Pendant près de deux cent cinquante ans, notre génération a été attendue. Son émergence, minutieusement préparée, a été saluée comme l’arrivée des héros qui allaient seconder Athéna lors de la Guerre Sainte.
Tout le monde pensait que la génération d’Akiera, Praesepe et Sérapis était celle des formateurs. Et donc que la nôtre allait être celle des combattants.
Il est aujourd’hui clair que nous sommes les formateurs.
Ou, plus exactement, que nous sommes l’épreuve de passage, le révélateur qui permet aux véritables héros de se manifester pleinement. Cet état de fait incontestable concerne la totalité des onze chevaliers d’or survivants. Que nous soyons conscients ou pas de la supercherie de Saga, que nous combattions sciemment sous ses ordres, ou que nous nous opposions à lui, ne change rien.
Déjà, lors de guerre contre Mardouk, notre victoire militaire n’a fait que permettre au Babylonien et aux siens d’aller défier Ordre avec Aioros.
De même, aujourd’hui, notre future défaite permettra avant tout aux chevaliers de bronze d’acquérir l’expérience et les pouvoirs nécessaires pour vaincre Saga. Plus tard, ils s’appuieront dessus pour remporter la Guerre Sainte, voire pour partir à l’assaut du domaine des dieux, tels les géants des mythes.

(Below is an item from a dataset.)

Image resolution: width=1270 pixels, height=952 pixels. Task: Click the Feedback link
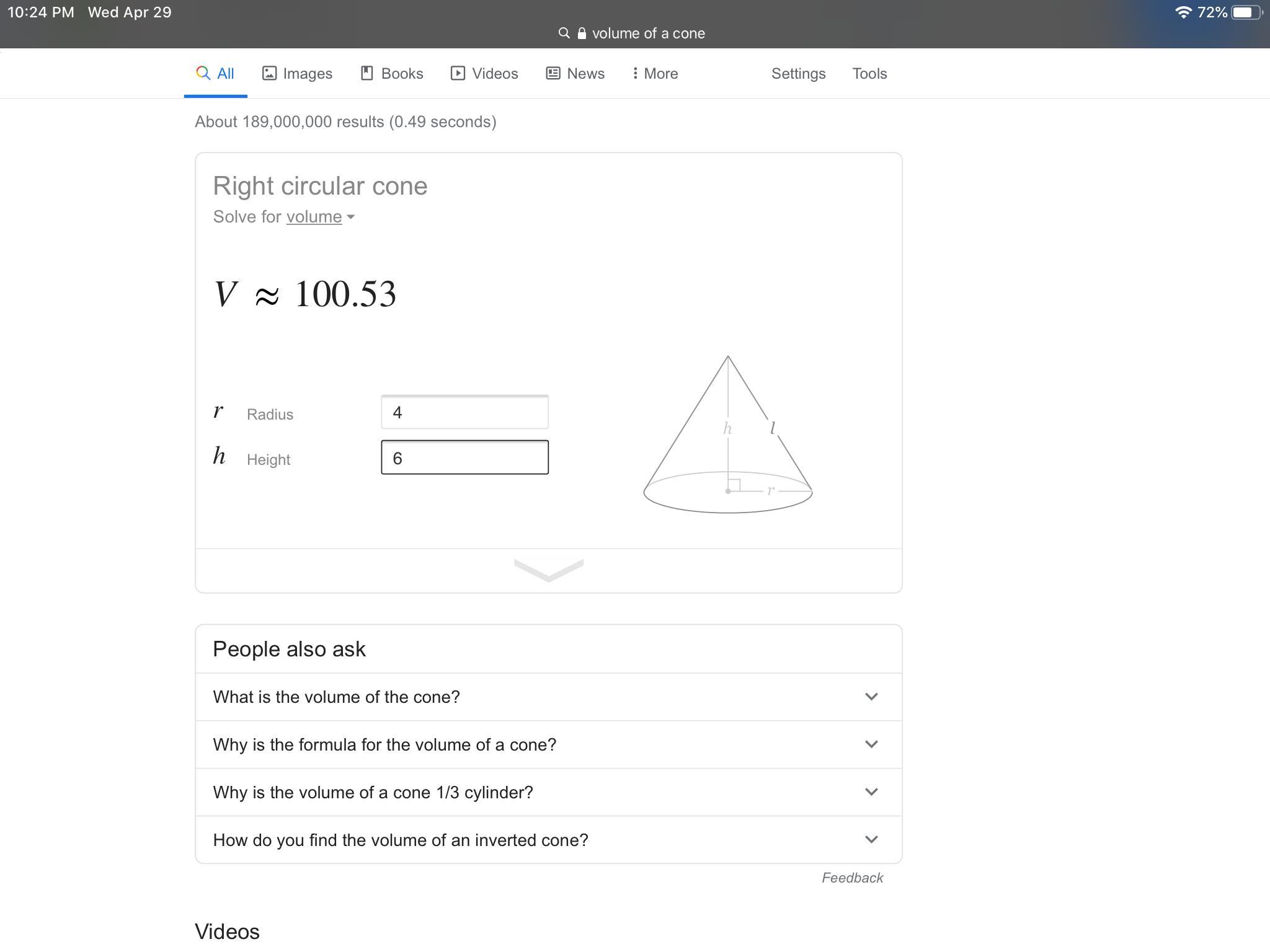coord(852,878)
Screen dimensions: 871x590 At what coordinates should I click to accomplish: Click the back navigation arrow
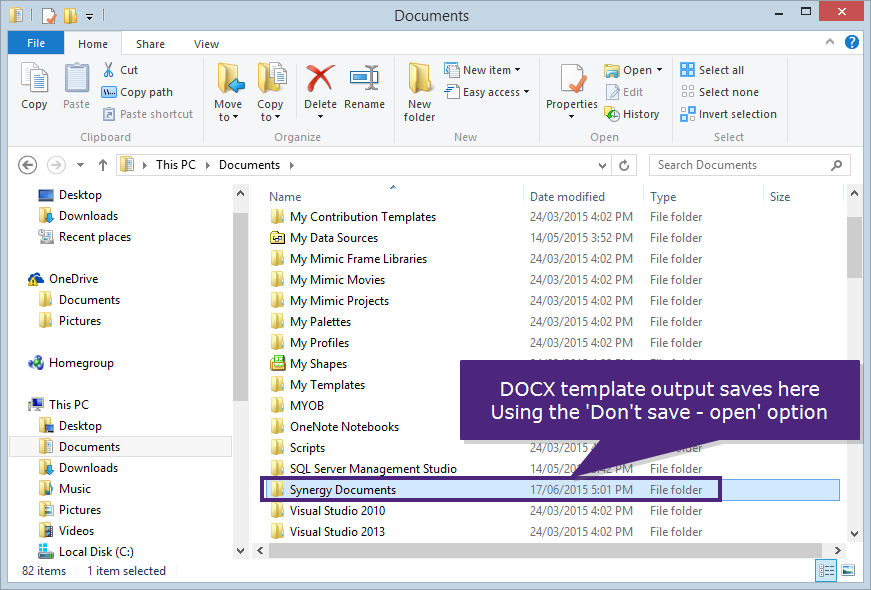27,164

Au cours de son histoire, notre génération aura ainsi livré deux batailles majeures. Les deux fois elle aura, parfois sciemment, combattu du mauvais côté. Si ces événements deviennent une légende qui se perpétue dans la tradition, nous n'en serons pas les héros, mais les vilains. Des êtres si imbus de leurs pouvoirs et de leur supposée importance, qu’ils sont incapables de discerner la vérité même en étant mis face à elle. Des archaïsmes attachés au passé et s’opposant aux forces de changement.
J’espère malgré tout que, en tant que groupe, nous aurons l’occasion avant la fin de compenser le poids colossal de nos erreurs et de nos insuffisances.
Mais, en attendant cette éventuelle opportunité, la seule façon de nous racheter est de faire en sorte que ceux qui auront finalement à remplir notre mission à notre place en soient capables.
Bientôt les chevaliers de bronze seront là, et ils ne pourront franchir cet endroit qu’après m’avoir prouvé leur valeur.